Image: That’s what she twittered, Robert Scoble
(This, in case it’s not yet clear, would be a bad thing.)
There was a time when I used to love MySpace. We’ll call it ‘BF’, since it basically lasted a year or so Before I joined Facebook.
I liked MySpace because it connected me to things in the outside world that I probably wouldn’t have otherwise accessed: primarily cool parties and people running vaguely interesting magazine projects. Back in BF, I even recall doing an interview with a PhD student in which I effused about how you wouldn’t know about anything remotely interesting about Sydney’s nightlife unless you were on MySpace. And given the novelty of most of Sydney’s clubs for anyone over the age of 21, this is probably still true.
(This isn’t to say that there’s nothing worth going to, only that you’re not going to have much chance of finding it if you just rock up to the Ivy or World Bar in a cocktail dress.

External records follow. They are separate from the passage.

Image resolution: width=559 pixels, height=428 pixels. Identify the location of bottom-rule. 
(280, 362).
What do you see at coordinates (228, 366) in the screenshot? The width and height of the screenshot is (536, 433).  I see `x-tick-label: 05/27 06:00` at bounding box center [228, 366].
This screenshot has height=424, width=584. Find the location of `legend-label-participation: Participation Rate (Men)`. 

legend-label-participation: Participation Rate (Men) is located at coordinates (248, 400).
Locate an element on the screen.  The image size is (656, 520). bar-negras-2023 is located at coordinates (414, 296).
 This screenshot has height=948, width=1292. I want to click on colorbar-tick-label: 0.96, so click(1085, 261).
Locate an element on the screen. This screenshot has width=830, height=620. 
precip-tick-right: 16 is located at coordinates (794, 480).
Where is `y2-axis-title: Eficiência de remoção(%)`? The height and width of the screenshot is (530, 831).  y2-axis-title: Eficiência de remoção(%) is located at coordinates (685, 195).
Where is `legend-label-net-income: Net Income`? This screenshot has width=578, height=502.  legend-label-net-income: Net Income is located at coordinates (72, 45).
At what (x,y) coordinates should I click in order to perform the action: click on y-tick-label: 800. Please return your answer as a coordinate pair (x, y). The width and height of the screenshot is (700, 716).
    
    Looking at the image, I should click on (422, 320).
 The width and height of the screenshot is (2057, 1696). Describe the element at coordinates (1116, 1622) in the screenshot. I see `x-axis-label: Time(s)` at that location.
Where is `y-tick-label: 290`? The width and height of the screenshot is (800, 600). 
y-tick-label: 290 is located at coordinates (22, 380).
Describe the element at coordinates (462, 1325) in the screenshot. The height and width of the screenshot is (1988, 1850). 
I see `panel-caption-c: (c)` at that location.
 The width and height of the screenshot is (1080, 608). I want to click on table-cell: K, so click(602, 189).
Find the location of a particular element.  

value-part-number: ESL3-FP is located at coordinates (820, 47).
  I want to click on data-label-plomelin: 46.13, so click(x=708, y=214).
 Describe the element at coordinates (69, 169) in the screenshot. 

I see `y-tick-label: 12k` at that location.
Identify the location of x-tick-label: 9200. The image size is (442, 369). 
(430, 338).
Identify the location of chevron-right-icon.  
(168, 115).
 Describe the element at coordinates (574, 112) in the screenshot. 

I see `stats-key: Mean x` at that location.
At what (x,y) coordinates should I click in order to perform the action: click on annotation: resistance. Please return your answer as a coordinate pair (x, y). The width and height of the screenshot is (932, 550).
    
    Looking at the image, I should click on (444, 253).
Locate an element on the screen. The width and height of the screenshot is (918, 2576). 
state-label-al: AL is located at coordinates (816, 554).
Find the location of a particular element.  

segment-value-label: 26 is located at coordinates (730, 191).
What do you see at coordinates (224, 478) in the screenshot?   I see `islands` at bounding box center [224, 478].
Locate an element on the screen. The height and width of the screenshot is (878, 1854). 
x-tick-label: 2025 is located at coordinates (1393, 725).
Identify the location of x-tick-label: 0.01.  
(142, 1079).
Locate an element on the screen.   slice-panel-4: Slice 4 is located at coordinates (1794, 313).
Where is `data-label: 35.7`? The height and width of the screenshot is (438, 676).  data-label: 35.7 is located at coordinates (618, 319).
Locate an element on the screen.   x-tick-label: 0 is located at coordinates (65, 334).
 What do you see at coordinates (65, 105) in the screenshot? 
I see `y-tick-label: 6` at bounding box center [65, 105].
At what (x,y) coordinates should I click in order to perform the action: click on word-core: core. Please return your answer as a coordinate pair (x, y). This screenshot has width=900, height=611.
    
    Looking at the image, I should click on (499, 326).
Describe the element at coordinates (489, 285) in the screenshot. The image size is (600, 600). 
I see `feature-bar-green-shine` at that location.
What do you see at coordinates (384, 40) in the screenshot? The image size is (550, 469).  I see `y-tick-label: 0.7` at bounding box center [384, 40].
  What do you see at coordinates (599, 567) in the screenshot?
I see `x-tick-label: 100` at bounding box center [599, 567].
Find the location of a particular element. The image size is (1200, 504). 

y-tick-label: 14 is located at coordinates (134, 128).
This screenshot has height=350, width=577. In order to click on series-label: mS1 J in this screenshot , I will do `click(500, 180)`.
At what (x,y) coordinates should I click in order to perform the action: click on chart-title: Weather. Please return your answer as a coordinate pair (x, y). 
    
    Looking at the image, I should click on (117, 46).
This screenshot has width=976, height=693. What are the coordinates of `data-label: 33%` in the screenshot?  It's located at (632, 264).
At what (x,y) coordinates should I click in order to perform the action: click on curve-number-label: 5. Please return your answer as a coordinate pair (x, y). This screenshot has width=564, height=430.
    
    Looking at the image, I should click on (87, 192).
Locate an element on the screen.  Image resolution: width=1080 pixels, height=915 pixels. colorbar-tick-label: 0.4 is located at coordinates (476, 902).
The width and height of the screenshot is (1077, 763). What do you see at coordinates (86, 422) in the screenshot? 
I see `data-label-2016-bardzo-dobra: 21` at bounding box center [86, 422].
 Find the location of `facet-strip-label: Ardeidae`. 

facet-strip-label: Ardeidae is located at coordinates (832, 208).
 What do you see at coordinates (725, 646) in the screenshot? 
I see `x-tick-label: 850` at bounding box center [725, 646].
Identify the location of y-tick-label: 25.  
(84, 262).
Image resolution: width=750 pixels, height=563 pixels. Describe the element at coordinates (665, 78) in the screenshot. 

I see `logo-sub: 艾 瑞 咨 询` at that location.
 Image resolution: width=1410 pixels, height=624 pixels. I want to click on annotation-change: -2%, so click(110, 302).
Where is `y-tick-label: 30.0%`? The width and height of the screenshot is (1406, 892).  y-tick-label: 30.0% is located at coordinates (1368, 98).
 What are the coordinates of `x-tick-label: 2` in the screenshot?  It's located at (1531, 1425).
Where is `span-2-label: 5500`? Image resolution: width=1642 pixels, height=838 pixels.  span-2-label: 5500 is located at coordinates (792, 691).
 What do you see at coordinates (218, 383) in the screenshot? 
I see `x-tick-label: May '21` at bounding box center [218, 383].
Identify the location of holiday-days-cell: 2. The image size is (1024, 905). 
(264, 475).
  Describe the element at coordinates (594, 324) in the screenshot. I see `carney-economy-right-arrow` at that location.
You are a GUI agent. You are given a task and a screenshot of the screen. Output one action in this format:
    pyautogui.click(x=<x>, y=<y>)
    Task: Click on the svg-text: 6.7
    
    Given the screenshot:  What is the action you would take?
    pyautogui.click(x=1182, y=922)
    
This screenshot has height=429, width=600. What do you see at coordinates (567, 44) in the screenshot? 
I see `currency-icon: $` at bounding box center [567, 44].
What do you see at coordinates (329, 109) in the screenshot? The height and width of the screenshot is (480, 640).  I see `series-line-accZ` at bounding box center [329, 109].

The interesting stuff is promoted through social networks, and at that time, MySpace was one of the main networks it was promoted through.)
Then I discovered Facebook, and within six months MySpace was dead to me. Why log into MySpace to find out about those hipsters with their ‘clever’ parties and vaguely interesting publications when I could log into Facebook and instantly access every person I’ve ever remotely cared about?
What concerns me about Twitter is that, for me at least, its appeal is similar to MySpace’s. It’s a way to access cool people, projects and cultures I otherwise wouldn’t. For all the talk of Sydney/Australia/The World being “small”, the thing I love about it is that just when I think I know it inside out, I discover someone or something that inspires me. Twitter - and I think this is one of Tumblr’s strengths as well - facilitates that.
But if MySpace - and every other internet fad over the past decade - is any indication, it ain’t going to last.
And that’s fine - I don’t need it to. But as much value as ambient relationship-building/networking can have (and I think it can have a lot of value, so long as it’s not the only thing you have in your life), I wonder what’s going to happen to all those Twitter relationships once Twitter is no longer relevant.
As Chris Brogan wrote the other day, there’s a lot you can learn about someone from what they post on social networking sites (and if there’s any truth to the idea that spending time online makes us less socially capable, maybe it’s a growing dependence on that ambient information). But if the relationships end as soon as the site does, what was the point of having them in the first place?